The Regulatory team reviews the generated report, adds their clinical assessment, writes the benefit-risk evaluation, and documents their conclusions about whether the device's safety profile has changed. This is the work that requires human expertise. The 8-minute generation removes the 95+ hours of assembly work so the team can spend their time on the analysis that actually matters.

Multi-format, multi-market support

Smarteeva generates PSURs, PMSRs (Class I), HCSRs (IVDR), and UK PSURs from the same underlying data model. The difference between report types is the template and the depth of analysis required. The data does not change.

One customer was generating their PMSR through a 50-step manual process spanning three departments and taking weeks to complete. After implementation, the same report generates in a single click. The 50 steps collapsed into one because the system already had the data each step was designed to collect.

From assembly work to actual surveillance

When the assembly work goes away, the team's role shifts from report production to surveillance. This is a meaningful change in how the PMS function operates.

A Regulatory professional spending four weeks assembling a PSUR is not analyzing whether complaint trends suggest an emerging safety signal. They are not evaluating whether new literature changes the benefit-risk profile. They are not proactively reviewing whether PMCF activities need to be updated. They are copying data from one system into another and formatting tables.

When that work takes 8 minutes instead of four weeks, the same professional spends their time on the clinical and regulatory judgment that defines their role. The quality of the PSUR improves because the person writing the benefit-risk evaluation has time to think about it rather than rushing through it at the end of a six-week assembly marathon.

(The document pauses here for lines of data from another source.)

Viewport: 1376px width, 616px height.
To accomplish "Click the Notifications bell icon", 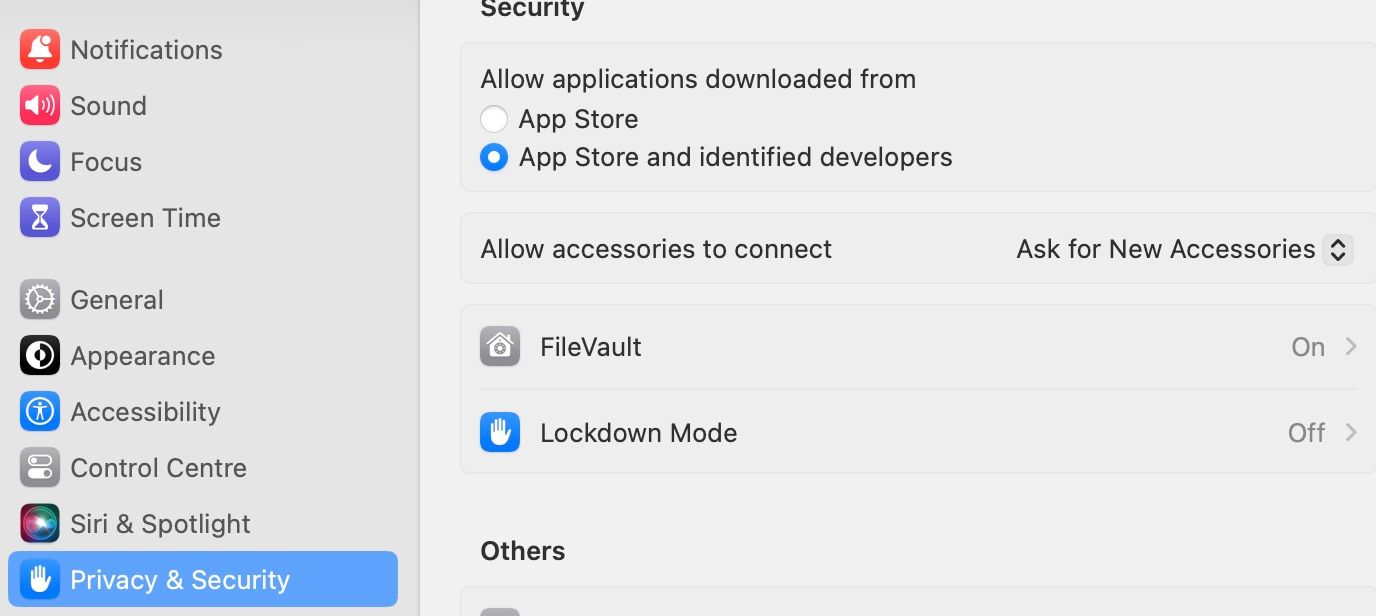I will point(40,50).
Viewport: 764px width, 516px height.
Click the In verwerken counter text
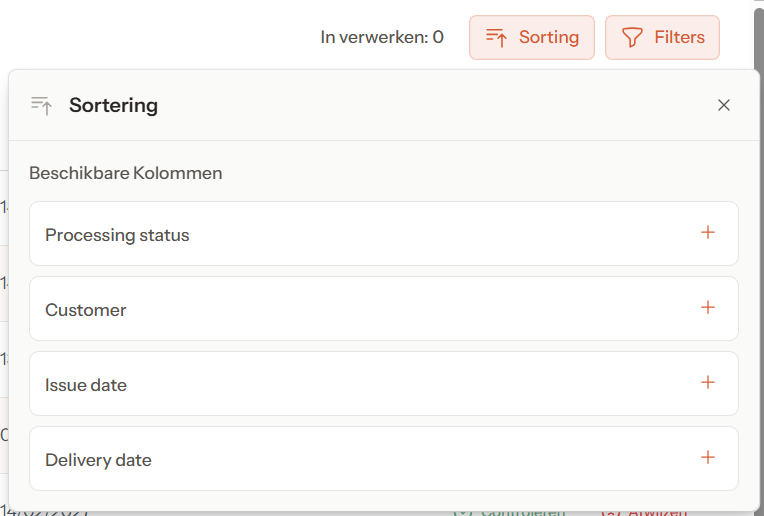tap(381, 38)
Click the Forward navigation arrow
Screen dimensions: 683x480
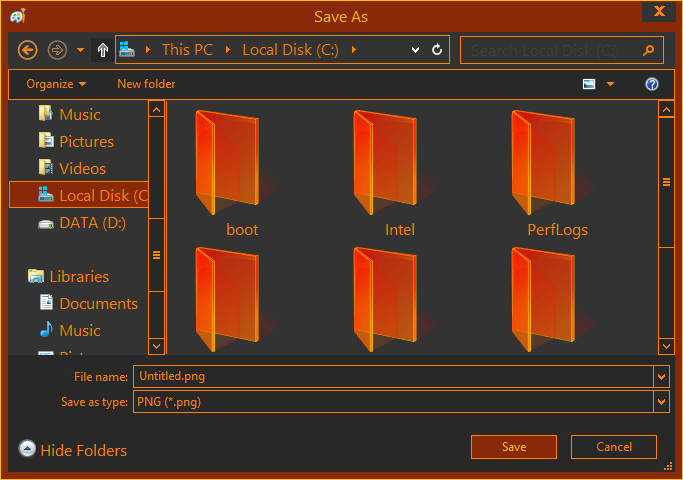57,49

The consistency improvements are equally significant. When every PSUR is generated from the same data model with the same trend calculation logic, the numbers are internally consistent. An auditor reviewing three years of PSURs sees the same methodology applied every time. There are no unexplained changes in how complaint rates were calculated or how adverse events were categorized between reporting periods.

Smarteeva's PSUR automation is part of the platform's post-market surveillance suite. Teams already running complaints, adverse events, or MDR submissions on Smarteeva can activate PMS report generation without a separate implementation or data migration.